• **Stated goal**
Swap every "Instruction" in the items below for "Command", and leave everything else in them unchanged.

• **Information given**
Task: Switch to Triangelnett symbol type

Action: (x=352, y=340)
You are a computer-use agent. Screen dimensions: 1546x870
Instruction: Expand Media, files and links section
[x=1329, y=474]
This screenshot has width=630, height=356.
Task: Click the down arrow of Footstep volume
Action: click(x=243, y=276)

• **Problem solution**
Task: Switch to Triangelnett symbol type

Action: (x=352, y=340)
You are a computer-use agent. Screen dimensions: 1546x870
Command: Expand Media, files and links section
[x=1329, y=474]
This screenshot has width=630, height=356.
Task: Click the down arrow of Footstep volume
Action: click(x=243, y=276)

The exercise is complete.